— Direction A —
Using the issue below about the ARM FPSCR builtins, decide whether each statement agrees with it. Answer yes or no, and quote the words that decide it. (i) The llvmint crate appears to be actively maintained. (ii) In RIOT, the function using the builtin is currently a dead function. (iii) The fix belongs in builtins.rs.
— Direction B —
Answer these questions from the issue below about the ARM FPSCR builtins, one per line:
(i) Which feature does the llvmint crate depend on?
(ii) What link name does the llvmint crate give to get_fpscr?
(iii) In which file and at which position does the thread 'main' panic?

Open chrysn opened this issue 4 years ago • 2 comments

The __builtin_arm_get_fpscr and __builtin_arm_set_fpscr functions recognized by LLVM/clang are not translated. Therefrom ensue errors like this:

4350 |     return __builtin_arm_get_fpscr() as uint32_t;
     |            ^^^^^^^^^^^^^^^^^^^^^^^ not found in this scope

The correct handling would probably be to add them to c2rust-transpile/src/translator/builtins.rs; don't know yet how.

[edit] fix link

chrysn avatar Aug 25 '21 15:08 chrysn

You are right that this should be handled in builtins.rs. I assume the challenge is how to call the intrinsic from Rust. Have you looked at crates such as https://github.com/aweinstock314/llvmint that expose all LLVM intrinsics (including the two you reference)? We've been hard pressed for time to work on C2Rust but we can probably get this reviewed and merged if you plan to open a PR.

thedataking avatar Aug 26 '21 20:08 thedataking

Not working on it right now, but may be come back later when this gets actually used in RIOT (right now, it's a dead function so can easily be worked around).

Two updates:

  • I don't know what I did precisely when I produced the error message (probably I was half-way trying to add it); the regular error message will be:

    error: Failed to translate __get_FPSCR: Unimplemented builtin __builtin_arm_get_fpscr
    --> /home/chrysn/git/RIOT/cpu/cortexm_common/include/vendor/cmsis_gcc.h:774:10
    
    thread 'main' panicked at 'Translation failed, see error above', c2rust-transpile/src/translator/mod.rs:499:9
    
  • The llvmint crate handles these by defining an extern function and giving it a linker name like this:

    #[link_name = "llvm.arm.get.fpscr"]
    pub fn get_fpscr() -> i32;
    

The things that make it hard enough to not immediately do it without urgent use case are:

  • The llvmint crate doesn't look like it's actively maintained.
  • The llvmint crate depends on the link_llvm_intrinsics feature (which is perma-unstable and may meet with a similar fate as llvm_asm)
  • The llvmint crate has other requirements making it impractical for my use case (unconditioinal SIMD features, not being no_std) -- but this can probably be remedied in an updated version of it.

— Dataset extract —

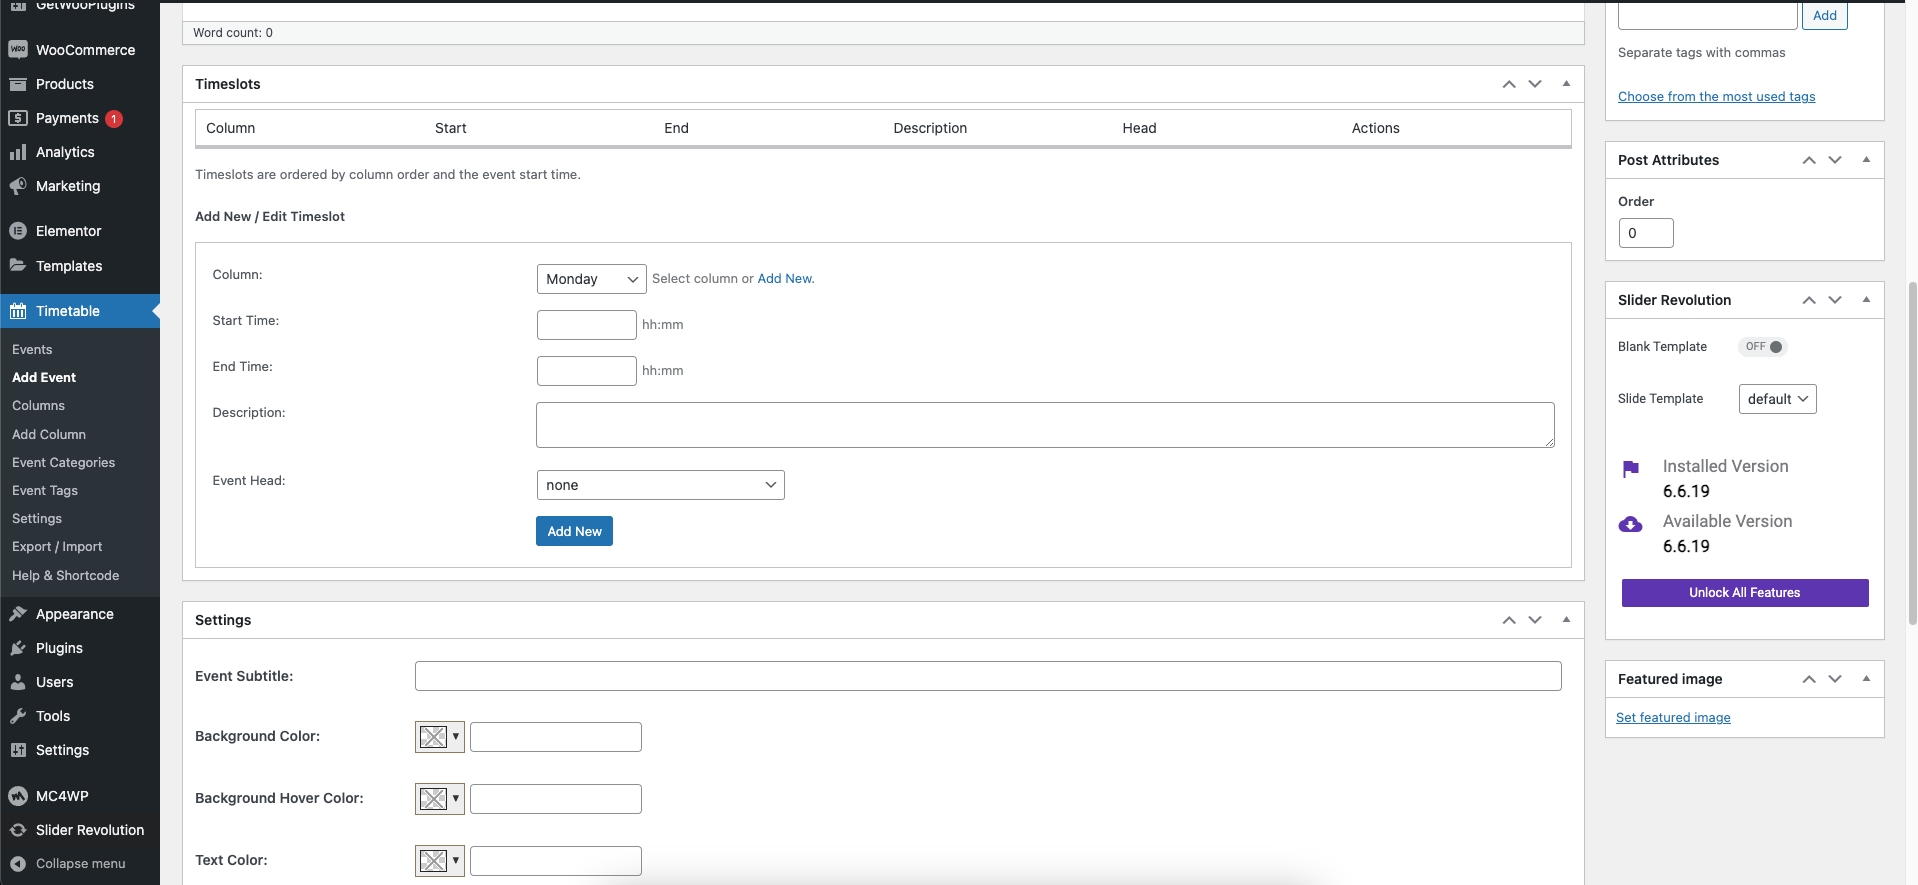Open the Event Categories submenu item
1918x885 pixels.
tap(63, 463)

— Task result A —
(i) No: "The llvmint crate doesn't look like it's actively maintained."
(ii) Yes: "right now, it's a dead function so can easily be worked around"
(iii) Yes: "You are right that this should be handled in builtins.rs."

— Task result B —
(i) The link_llvm_intrinsics feature.
(ii) "llvm.arm.get.fpscr"
(iii) c2rust-transpile/src/translator/mod.rs, at 499:9.